▶ Pixel coordinate grounding data:
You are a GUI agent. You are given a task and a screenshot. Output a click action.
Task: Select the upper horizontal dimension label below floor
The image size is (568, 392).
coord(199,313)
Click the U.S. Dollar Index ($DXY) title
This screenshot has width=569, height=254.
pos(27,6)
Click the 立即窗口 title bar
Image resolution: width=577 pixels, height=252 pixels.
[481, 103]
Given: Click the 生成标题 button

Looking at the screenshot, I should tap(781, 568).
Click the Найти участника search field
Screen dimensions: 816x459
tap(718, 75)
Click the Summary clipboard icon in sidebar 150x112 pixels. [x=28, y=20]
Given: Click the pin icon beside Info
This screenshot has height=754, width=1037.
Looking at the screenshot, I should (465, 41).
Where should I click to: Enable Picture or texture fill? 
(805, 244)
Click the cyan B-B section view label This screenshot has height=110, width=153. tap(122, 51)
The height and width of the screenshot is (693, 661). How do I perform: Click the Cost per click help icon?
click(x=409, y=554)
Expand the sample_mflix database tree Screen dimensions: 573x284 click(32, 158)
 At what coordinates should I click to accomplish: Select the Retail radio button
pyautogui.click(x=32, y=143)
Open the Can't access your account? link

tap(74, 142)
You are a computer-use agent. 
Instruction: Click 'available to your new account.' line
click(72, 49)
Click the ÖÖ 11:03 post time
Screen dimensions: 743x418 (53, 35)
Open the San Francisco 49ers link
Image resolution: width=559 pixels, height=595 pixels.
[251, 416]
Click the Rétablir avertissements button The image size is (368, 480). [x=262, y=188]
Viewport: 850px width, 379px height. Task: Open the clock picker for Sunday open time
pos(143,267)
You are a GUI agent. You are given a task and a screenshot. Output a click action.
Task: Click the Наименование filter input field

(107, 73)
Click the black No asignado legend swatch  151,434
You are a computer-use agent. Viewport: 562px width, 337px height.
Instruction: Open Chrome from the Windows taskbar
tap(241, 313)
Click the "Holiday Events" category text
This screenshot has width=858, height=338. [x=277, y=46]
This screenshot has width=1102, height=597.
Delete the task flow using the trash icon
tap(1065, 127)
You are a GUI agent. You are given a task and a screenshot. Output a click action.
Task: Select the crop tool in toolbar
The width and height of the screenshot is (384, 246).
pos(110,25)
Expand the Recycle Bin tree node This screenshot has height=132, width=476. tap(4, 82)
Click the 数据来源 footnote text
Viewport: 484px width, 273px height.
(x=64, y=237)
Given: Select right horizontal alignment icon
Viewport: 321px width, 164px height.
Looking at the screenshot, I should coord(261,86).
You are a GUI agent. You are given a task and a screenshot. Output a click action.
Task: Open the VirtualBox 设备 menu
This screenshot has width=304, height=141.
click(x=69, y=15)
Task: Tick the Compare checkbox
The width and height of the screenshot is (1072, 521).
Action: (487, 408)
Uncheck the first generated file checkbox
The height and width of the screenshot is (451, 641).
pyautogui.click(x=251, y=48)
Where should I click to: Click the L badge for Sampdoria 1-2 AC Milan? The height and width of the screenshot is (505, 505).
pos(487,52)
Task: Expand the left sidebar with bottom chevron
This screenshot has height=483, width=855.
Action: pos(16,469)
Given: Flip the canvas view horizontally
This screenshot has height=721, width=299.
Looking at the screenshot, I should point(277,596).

▶ Work required:
Could you reproduce every record exactly as shown above?

▶ Worked solution:
You are a GUI agent. You are given a task and a screenshot. Output a click action.
Task: Select the upper horizontal dimension label below floor
The image size is (568, 392).
coord(199,313)
Click the U.S. Dollar Index ($DXY) title
This screenshot has width=569, height=254.
pos(27,6)
Click the 立即窗口 title bar
Image resolution: width=577 pixels, height=252 pixels.
[481, 103]
Given: Click the 生成标题 button

Looking at the screenshot, I should tap(781, 568).
Click the Найти участника search field
Screen dimensions: 816x459
tap(718, 75)
Click the Summary clipboard icon in sidebar 150x112 pixels. [x=28, y=20]
Given: Click the pin icon beside Info
This screenshot has height=754, width=1037.
Looking at the screenshot, I should (465, 41).
Where should I click to: Enable Picture or texture fill? 
(805, 244)
Click the cyan B-B section view label This screenshot has height=110, width=153. tap(122, 51)
The height and width of the screenshot is (693, 661). How do I perform: Click the Cost per click help icon?
click(x=409, y=554)
Expand the sample_mflix database tree Screen dimensions: 573x284 click(32, 158)
 At what coordinates should I click to accomplish: Select the Retail radio button
pyautogui.click(x=32, y=143)
Open the Can't access your account? link

tap(74, 142)
You are a computer-use agent. 
Instruction: Click 'available to your new account.' line
click(72, 49)
Click the ÖÖ 11:03 post time
Screen dimensions: 743x418 (53, 35)
Open the San Francisco 49ers link
Image resolution: width=559 pixels, height=595 pixels.
[251, 416]
Click the Rétablir avertissements button The image size is (368, 480). [x=262, y=188]
Viewport: 850px width, 379px height. Task: Open the clock picker for Sunday open time
pos(143,267)
You are a GUI agent. You are given a task and a screenshot. Output a click action.
Task: Click the Наименование filter input field

(107, 73)
Click the black No asignado legend swatch  151,434
You are a computer-use agent. Viewport: 562px width, 337px height.
Instruction: Open Chrome from the Windows taskbar
tap(241, 313)
Click the "Holiday Events" category text
This screenshot has width=858, height=338. [x=277, y=46]
This screenshot has width=1102, height=597.
Delete the task flow using the trash icon
tap(1065, 127)
You are a GUI agent. You are given a task and a screenshot. Output a click action.
Task: Select the crop tool in toolbar
The width and height of the screenshot is (384, 246).
pos(110,25)
Expand the Recycle Bin tree node This screenshot has height=132, width=476. tap(4, 82)
Click the 数据来源 footnote text
Viewport: 484px width, 273px height.
(x=64, y=237)
Given: Select right horizontal alignment icon
Viewport: 321px width, 164px height.
Looking at the screenshot, I should coord(261,86).
You are a GUI agent. You are given a task and a screenshot. Output a click action.
Task: Open the VirtualBox 设备 menu
This screenshot has width=304, height=141.
click(x=69, y=15)
Task: Tick the Compare checkbox
The width and height of the screenshot is (1072, 521).
Action: (487, 408)
Uncheck the first generated file checkbox
The height and width of the screenshot is (451, 641).
pyautogui.click(x=251, y=48)
Where should I click to: Click the L badge for Sampdoria 1-2 AC Milan? The height and width of the screenshot is (505, 505).
pos(487,52)
Task: Expand the left sidebar with bottom chevron
This screenshot has height=483, width=855.
Action: pos(16,469)
Given: Flip the canvas view horizontally
This screenshot has height=721, width=299.
Looking at the screenshot, I should point(277,596).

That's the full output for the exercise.